▼

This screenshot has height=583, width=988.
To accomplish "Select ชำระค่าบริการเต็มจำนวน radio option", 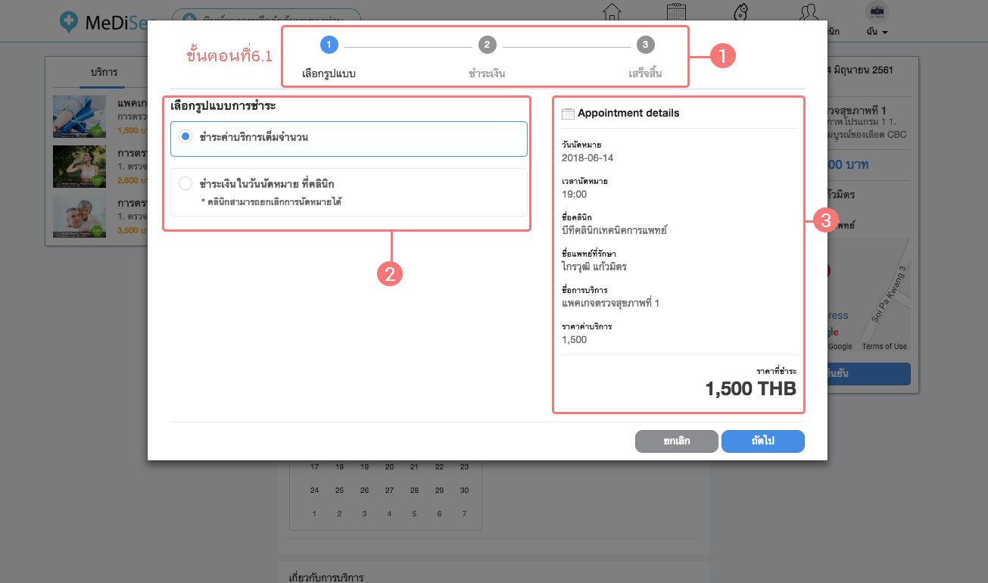I will 185,138.
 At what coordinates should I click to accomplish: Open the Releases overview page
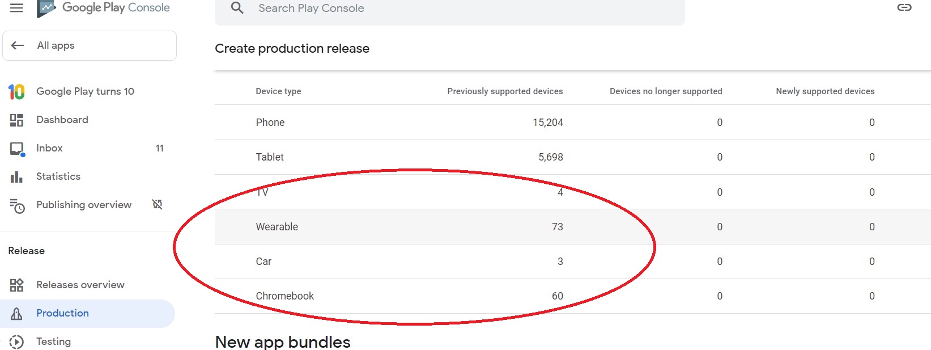[x=80, y=285]
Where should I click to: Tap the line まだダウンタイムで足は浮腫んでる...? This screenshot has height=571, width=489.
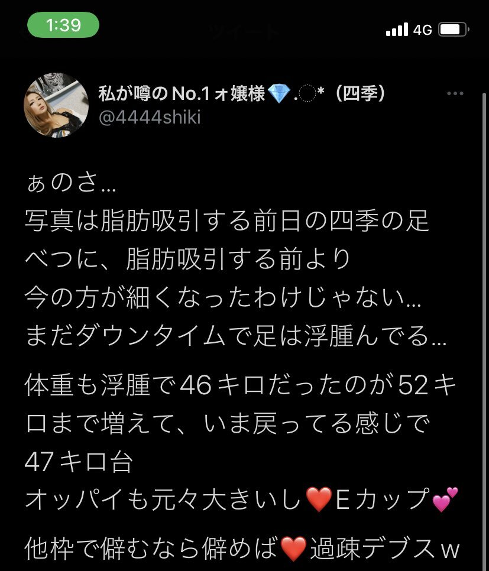[236, 335]
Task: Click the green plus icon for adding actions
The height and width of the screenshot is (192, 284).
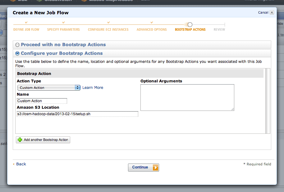Action: 20,140
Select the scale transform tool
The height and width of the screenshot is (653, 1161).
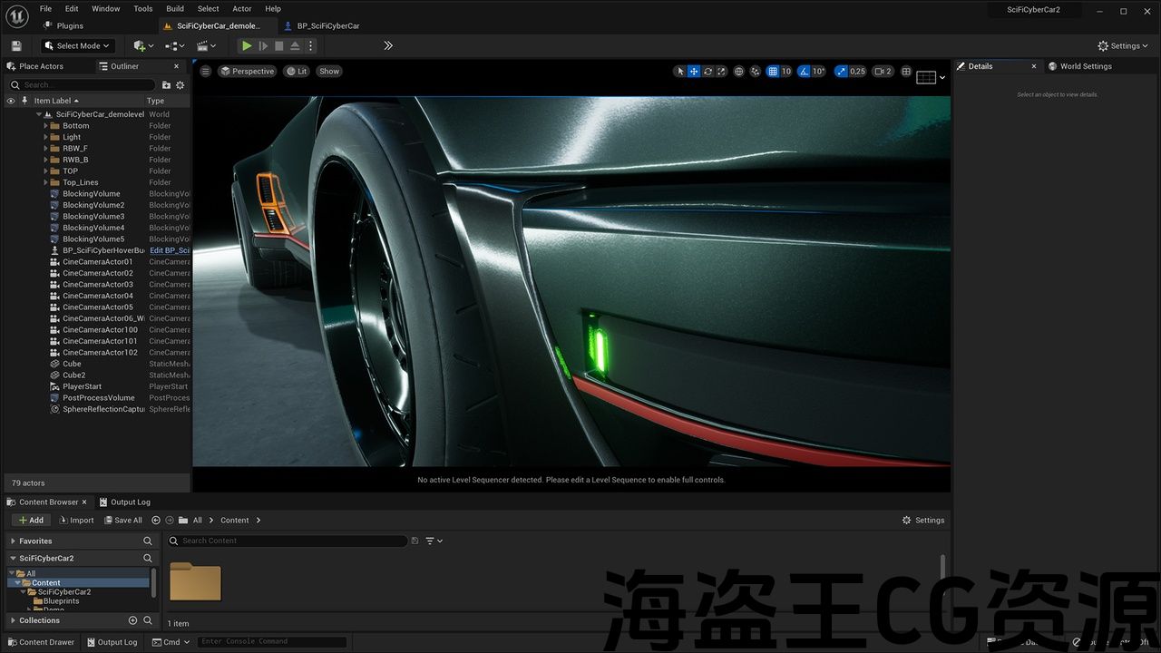coord(721,72)
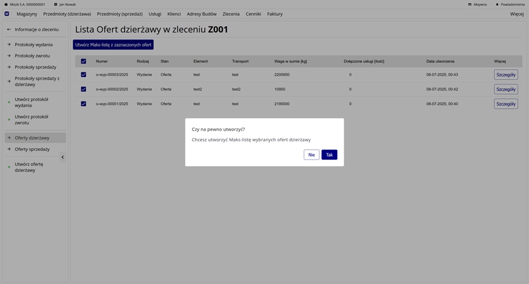The width and height of the screenshot is (529, 284).
Task: Click the Miszb S.A. company icon
Action: (x=6, y=4)
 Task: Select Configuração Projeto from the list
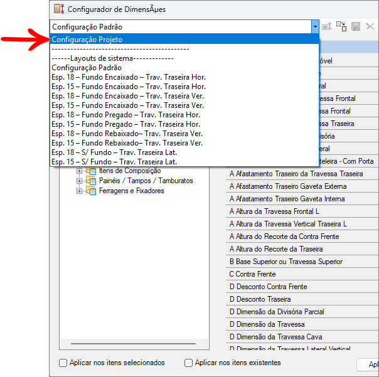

▲

### Task goal
Take the line with "Task: Click the green" and each line after it through the end of the material above, and reproduce them exactly, without the pictures.

### Solution for this task
Task: Click the green plus icon for adding actions
The height and width of the screenshot is (192, 284).
Action: 20,140
Select the scale transform tool
The height and width of the screenshot is (653, 1161).
coord(721,72)
The width and height of the screenshot is (529, 284).
Task: Click the Miszb S.A. company icon
Action: (x=6, y=4)
 Task: Select Configuração Projeto from the list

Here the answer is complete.